## START Text extract

A biquadratic IIR filter supports up to two zeros and two poles in the transfer function. It can be used to implement a wide range of responses to input signals.

The Biquad performs the following operation to compute a new output sample y0 from a new input sample x0 given its configuration and previous samples:

y0 = clamp(b0*x0 + b1*x1 + b2*x2 - a1*y1 - a2*y2 + u, min, max)

This implementation here saves storage and improves caching opportunities by decoupling filter configuration (coefficients, limits and offset) from filter state and thus supports both (a) sharing a single filter between multiple states (“channels”) and (b) rapid switching of filters (tuning, transfer) for a given state without copying either state of configuration.

§Filter architecture

Direct Form 1 (DF1) and Direct Form 2 transposed (DF2T) are the only IIR filter structures with an (effective bin the case of TDF2) single summing junction this allows clamping of the output before feedback.

DF1 allows atomic coefficient change because only inputs and outputs are pipelined. The summing junctuion pipelining of TDF2 would require incremental coefficient changes and is thus less amenable to online tuning.

## END Text extract
## START Entries provided

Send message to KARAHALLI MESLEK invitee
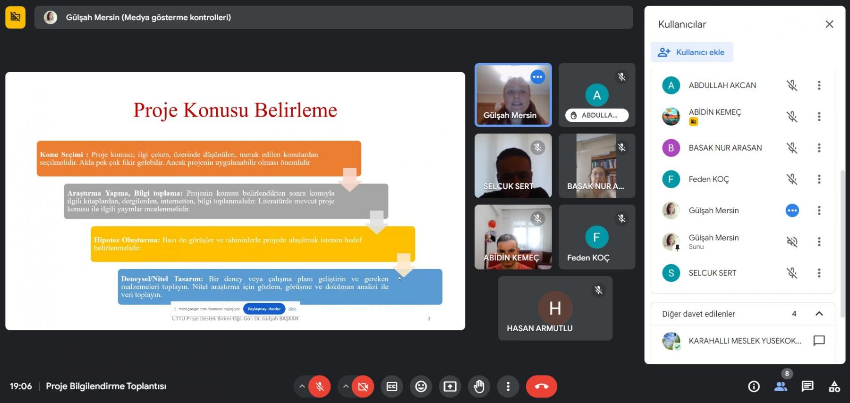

## END Entries provided
## START Entries provided

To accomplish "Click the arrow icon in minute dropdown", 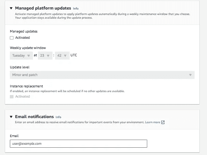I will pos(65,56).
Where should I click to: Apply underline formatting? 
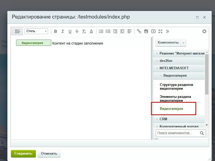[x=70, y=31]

## END Entries provided

_Exercises_
• a. Answer these from the biquad filter text, one line each:
(i) Up to how many zeros and how many poles does a biquadratic IIR filter support in its transfer function?
(ii) Which three parts of the filter configuration are decoupled from filter state?
(iii) In DF1, which signals are pipelined?
• b. According to the biquad filter text, why does DF1 suit online tuning better than TDF2? Answer in one to three sentences.
• c. Please carry on with the biquad filter text from its last sentence.

_Results for each task_
• a.
(i) Up to two zeros and two poles.
(ii) The coefficients, the limits and the offset.
(iii) Only the inputs and the outputs.

• b. DF1 pipelines only inputs and outputs, so its coefficients can be changed atomically. TDF2 pipelines its summing junction, which would require incremental coefficient changes, so it is less amenable to online tuning.

• c.
DF2T needs less state storage (2 instead of 4). This is in addition to the coefficient storage (5 plus 2 limits plus 1 offset)

DF2T is less efficient and accurate for fixed-point architectures as quantization happens at each intermediate summing junction in addition to the output quantization. This is especially true for common i64 + i32 * i32 -> i64 MACC architectures. One could use wide state storage for fixed point DF2T but that would negate the storage and processing advantages.

§Coefficients

ba: [T; 5] = [b0, b1, b2, a1, a2] is the coefficients type. To represent the IIR coefficients, this contains the feed-forward coefficients b0, b1, b2 followed by the feed-back coefficients a1, a2, all five normalized such that a0 = 1.

The summing junction of the filter also receives an offset u.

The filter applies clamping such that min <= y <= max.

See crate::iir::Filter and crate::iir::Pid for ways to generate coefficients.

§Fixed point

Coefficient scaling (see Coefficient) is fixed and optimized such that -2 is exactly representable. This is tailored to low-passes, PID, II etc, where the integration rule is [1, -2, 1].

There are two guard bits in the accumulator before clamping/limiting. While this isn’t enough to cover the worst case accumulator, it does catch many real world overflow cases.

§State

To represent the IIR state (input and output memory) during Biquad::update() the DF1 state contains the two previous inputs and output [x1, x2, y1, y2] concatenated. Lower indices correspond to more recent samples.

In the DF2T case the state contains [b1*x1 + b2*x2 - a1*y1 - a2*y2, b2*x1 - a2*y1]

In the DF1 case with first order noise shaping, the state contains [x1, x2, y1, y2, e1] where e0 is the accumulated quantization error.

§PID controller

The IIR coefficients can be mapped to other transfer function representations, for example PID controllers as described in https://hackmd.io/IACbwcOTSt6Adj3_F9bKuw and https://arxiv.org/abs/1508.06319.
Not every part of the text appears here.